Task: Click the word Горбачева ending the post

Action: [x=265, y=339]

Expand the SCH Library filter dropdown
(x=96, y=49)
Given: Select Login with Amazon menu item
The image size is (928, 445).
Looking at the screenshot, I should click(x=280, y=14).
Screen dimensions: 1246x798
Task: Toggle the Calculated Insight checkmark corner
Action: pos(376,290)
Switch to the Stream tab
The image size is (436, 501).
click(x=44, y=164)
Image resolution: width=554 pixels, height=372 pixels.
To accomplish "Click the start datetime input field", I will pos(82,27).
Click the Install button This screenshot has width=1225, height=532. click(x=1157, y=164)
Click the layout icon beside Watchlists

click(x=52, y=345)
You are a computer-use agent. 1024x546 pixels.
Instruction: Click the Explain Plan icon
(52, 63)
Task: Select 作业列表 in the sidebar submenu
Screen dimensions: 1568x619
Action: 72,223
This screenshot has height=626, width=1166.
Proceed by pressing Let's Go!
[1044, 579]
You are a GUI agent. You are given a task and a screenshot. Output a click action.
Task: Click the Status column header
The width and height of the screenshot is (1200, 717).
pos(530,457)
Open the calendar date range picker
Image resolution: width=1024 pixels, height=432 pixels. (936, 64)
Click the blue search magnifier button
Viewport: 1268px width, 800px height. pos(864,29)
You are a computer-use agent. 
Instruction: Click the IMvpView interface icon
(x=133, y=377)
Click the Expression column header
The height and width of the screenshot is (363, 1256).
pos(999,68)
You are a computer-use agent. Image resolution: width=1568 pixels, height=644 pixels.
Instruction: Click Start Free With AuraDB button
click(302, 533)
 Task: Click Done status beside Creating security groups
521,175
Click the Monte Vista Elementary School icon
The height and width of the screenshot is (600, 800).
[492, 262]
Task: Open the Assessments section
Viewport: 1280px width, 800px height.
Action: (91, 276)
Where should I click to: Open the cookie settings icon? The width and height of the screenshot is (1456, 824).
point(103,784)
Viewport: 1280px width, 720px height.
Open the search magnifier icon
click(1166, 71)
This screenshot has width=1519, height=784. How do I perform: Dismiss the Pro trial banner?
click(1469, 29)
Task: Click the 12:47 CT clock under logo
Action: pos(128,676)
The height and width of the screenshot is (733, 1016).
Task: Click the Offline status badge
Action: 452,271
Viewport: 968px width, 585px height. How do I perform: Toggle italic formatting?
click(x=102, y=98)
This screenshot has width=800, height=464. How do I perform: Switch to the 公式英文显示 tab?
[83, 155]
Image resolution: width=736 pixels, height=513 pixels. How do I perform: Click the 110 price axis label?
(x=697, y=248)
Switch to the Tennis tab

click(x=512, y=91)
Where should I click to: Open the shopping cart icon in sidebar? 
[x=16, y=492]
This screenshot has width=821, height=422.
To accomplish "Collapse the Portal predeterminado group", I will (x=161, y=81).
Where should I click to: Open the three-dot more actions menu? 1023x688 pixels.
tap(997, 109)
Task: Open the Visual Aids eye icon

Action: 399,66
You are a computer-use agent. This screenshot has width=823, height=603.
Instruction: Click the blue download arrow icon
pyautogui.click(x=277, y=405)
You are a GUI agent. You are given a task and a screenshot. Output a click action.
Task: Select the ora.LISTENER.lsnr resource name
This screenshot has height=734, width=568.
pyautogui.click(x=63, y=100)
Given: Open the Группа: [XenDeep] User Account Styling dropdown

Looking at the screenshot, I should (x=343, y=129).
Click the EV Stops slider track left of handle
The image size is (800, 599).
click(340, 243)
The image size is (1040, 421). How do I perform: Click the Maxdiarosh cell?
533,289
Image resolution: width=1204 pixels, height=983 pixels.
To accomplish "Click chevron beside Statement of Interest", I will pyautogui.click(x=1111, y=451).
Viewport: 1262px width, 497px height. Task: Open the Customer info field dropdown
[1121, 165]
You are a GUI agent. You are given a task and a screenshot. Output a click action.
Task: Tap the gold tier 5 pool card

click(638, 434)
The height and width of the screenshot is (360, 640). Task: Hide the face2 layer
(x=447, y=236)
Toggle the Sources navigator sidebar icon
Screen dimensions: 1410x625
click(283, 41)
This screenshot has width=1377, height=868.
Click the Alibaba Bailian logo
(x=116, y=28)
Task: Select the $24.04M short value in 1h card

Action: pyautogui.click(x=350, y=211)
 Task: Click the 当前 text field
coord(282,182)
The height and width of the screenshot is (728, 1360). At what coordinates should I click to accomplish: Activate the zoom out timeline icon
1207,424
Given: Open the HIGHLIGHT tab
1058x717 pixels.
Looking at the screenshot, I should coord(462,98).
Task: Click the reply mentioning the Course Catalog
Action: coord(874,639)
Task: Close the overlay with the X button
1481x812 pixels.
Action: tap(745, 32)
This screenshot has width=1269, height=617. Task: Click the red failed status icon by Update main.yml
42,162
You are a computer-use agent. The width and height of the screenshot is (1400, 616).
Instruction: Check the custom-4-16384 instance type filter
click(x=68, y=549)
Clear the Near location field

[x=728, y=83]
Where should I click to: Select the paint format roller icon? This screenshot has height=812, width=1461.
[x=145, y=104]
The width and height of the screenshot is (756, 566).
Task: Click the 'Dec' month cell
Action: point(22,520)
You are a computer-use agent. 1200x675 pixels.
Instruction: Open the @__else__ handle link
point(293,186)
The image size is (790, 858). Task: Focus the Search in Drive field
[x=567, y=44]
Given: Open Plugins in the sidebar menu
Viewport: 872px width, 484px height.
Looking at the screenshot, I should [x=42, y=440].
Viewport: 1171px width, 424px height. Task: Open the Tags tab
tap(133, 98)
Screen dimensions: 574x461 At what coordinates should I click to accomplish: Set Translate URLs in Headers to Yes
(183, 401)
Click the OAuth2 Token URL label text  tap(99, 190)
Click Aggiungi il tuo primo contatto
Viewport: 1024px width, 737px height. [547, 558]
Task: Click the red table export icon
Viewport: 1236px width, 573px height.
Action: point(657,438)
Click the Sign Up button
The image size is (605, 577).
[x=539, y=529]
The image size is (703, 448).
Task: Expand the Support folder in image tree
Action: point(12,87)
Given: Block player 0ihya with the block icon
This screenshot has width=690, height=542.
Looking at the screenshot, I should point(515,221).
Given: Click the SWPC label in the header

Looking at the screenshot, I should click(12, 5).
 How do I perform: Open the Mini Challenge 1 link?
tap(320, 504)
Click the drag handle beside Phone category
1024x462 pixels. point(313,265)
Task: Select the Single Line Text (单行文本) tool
--------------------
- Your task -
Every line of the material is to be transcribed exactly.

- Reply -
Task: Click the word Горбачева ending the post

Action: [x=265, y=339]

Expand the SCH Library filter dropdown
(x=96, y=49)
Given: Select Login with Amazon menu item
The image size is (928, 445).
Looking at the screenshot, I should click(x=280, y=14).
Screen dimensions: 1246x798
Task: Toggle the Calculated Insight checkmark corner
Action: pos(376,290)
Switch to the Stream tab
The image size is (436, 501).
click(x=44, y=164)
Image resolution: width=554 pixels, height=372 pixels.
To accomplish "Click the start datetime input field", I will pos(82,27).
Click the Install button This screenshot has width=1225, height=532. click(x=1157, y=164)
Click the layout icon beside Watchlists

click(x=52, y=345)
You are a computer-use agent. 1024x546 pixels.
Instruction: Click the Explain Plan icon
(52, 63)
Task: Select 作业列表 in the sidebar submenu
Screen dimensions: 1568x619
Action: 72,223
This screenshot has height=626, width=1166.
Proceed by pressing Let's Go!
[1044, 579]
You are a GUI agent. You are given a task and a screenshot. Output a click action.
Task: Click the Status column header
The width and height of the screenshot is (1200, 717).
pos(530,457)
Open the calendar date range picker
Image resolution: width=1024 pixels, height=432 pixels. (936, 64)
Click the blue search magnifier button
Viewport: 1268px width, 800px height. pos(864,29)
You are a computer-use agent. 
Instruction: Click the IMvpView interface icon
(x=133, y=377)
Click the Expression column header
The height and width of the screenshot is (363, 1256).
pos(999,68)
You are a computer-use agent. Image resolution: width=1568 pixels, height=644 pixels.
Instruction: Click Start Free With AuraDB button
click(302, 533)
 Task: Click Done status beside Creating security groups
521,175
Click the Monte Vista Elementary School icon
The height and width of the screenshot is (600, 800).
[492, 262]
Task: Open the Assessments section
Viewport: 1280px width, 800px height.
Action: (91, 276)
Where should I click to: Open the cookie settings icon? The width and height of the screenshot is (1456, 824).
point(103,784)
Viewport: 1280px width, 720px height.
Open the search magnifier icon
click(1166, 71)
This screenshot has width=1519, height=784. How do I perform: Dismiss the Pro trial banner?
click(1469, 29)
Task: Click the 12:47 CT clock under logo
Action: pos(128,676)
The height and width of the screenshot is (733, 1016).
Task: Click the Offline status badge
Action: 452,271
Viewport: 968px width, 585px height. How do I perform: Toggle italic formatting?
click(x=102, y=98)
This screenshot has width=800, height=464. How do I perform: Switch to the 公式英文显示 tab?
[83, 155]
Image resolution: width=736 pixels, height=513 pixels. How do I perform: Click the 110 price axis label?
(x=697, y=248)
Switch to the Tennis tab

click(x=512, y=91)
Where should I click to: Open the shopping cart icon in sidebar? 
[x=16, y=492]
This screenshot has width=821, height=422.
To accomplish "Collapse the Portal predeterminado group", I will (x=161, y=81).
Where should I click to: Open the three-dot more actions menu? 1023x688 pixels.
tap(997, 109)
Task: Open the Visual Aids eye icon

Action: 399,66
You are a computer-use agent. This screenshot has width=823, height=603.
Instruction: Click the blue download arrow icon
pyautogui.click(x=277, y=405)
You are a GUI agent. You are given a task and a screenshot. Output a click action.
Task: Select the ora.LISTENER.lsnr resource name
This screenshot has height=734, width=568.
pyautogui.click(x=63, y=100)
Given: Open the Группа: [XenDeep] User Account Styling dropdown

Looking at the screenshot, I should (x=343, y=129).
Click the EV Stops slider track left of handle
The image size is (800, 599).
click(340, 243)
The image size is (1040, 421). How do I perform: Click the Maxdiarosh cell?
533,289
Image resolution: width=1204 pixels, height=983 pixels.
To accomplish "Click chevron beside Statement of Interest", I will pyautogui.click(x=1111, y=451).
Viewport: 1262px width, 497px height. Task: Open the Customer info field dropdown
[1121, 165]
You are a GUI agent. You are given a task and a screenshot. Output a click action.
Task: Tap the gold tier 5 pool card

click(638, 434)
The height and width of the screenshot is (360, 640). Task: Hide the face2 layer
(x=447, y=236)
Toggle the Sources navigator sidebar icon
Screen dimensions: 1410x625
click(283, 41)
This screenshot has width=1377, height=868.
Click the Alibaba Bailian logo
(x=116, y=28)
Task: Select the $24.04M short value in 1h card

Action: pyautogui.click(x=350, y=211)
 Task: Click the 当前 text field
coord(282,182)
The height and width of the screenshot is (728, 1360). At what coordinates should I click to accomplish: Activate the zoom out timeline icon
1207,424
Given: Open the HIGHLIGHT tab
1058x717 pixels.
Looking at the screenshot, I should coord(462,98).
Task: Click the reply mentioning the Course Catalog
Action: coord(874,639)
Task: Close the overlay with the X button
1481x812 pixels.
Action: tap(745, 32)
This screenshot has width=1269, height=617. Task: Click the red failed status icon by Update main.yml
42,162
You are a computer-use agent. The width and height of the screenshot is (1400, 616).
Instruction: Check the custom-4-16384 instance type filter
click(x=68, y=549)
Clear the Near location field

[x=728, y=83]
Where should I click to: Select the paint format roller icon? This screenshot has height=812, width=1461.
[x=145, y=104]
The width and height of the screenshot is (756, 566).
Task: Click the 'Dec' month cell
Action: point(22,520)
You are a computer-use agent. 1200x675 pixels.
Instruction: Open the @__else__ handle link
point(293,186)
The image size is (790, 858). Task: Focus the Search in Drive field
[x=567, y=44]
Given: Open Plugins in the sidebar menu
Viewport: 872px width, 484px height.
Looking at the screenshot, I should [x=42, y=440].
Viewport: 1171px width, 424px height. Task: Open the Tags tab
tap(133, 98)
Screen dimensions: 574x461 At what coordinates should I click to accomplish: Set Translate URLs in Headers to Yes
(183, 401)
Click the OAuth2 Token URL label text  tap(99, 190)
Click Aggiungi il tuo primo contatto
Viewport: 1024px width, 737px height. [547, 558]
Task: Click the red table export icon
Viewport: 1236px width, 573px height.
Action: point(657,438)
Click the Sign Up button
The image size is (605, 577).
[x=539, y=529]
The image size is (703, 448).
Task: Expand the Support folder in image tree
Action: point(12,87)
Given: Block player 0ihya with the block icon
This screenshot has width=690, height=542.
Looking at the screenshot, I should point(515,221).
Given: Click the SWPC label in the header

Looking at the screenshot, I should click(12, 5).
 How do I perform: Open the Mini Challenge 1 link?
tap(320, 504)
Click the drag handle beside Phone category
1024x462 pixels. point(313,265)
Task: Select the Single Line Text (单行文本) tool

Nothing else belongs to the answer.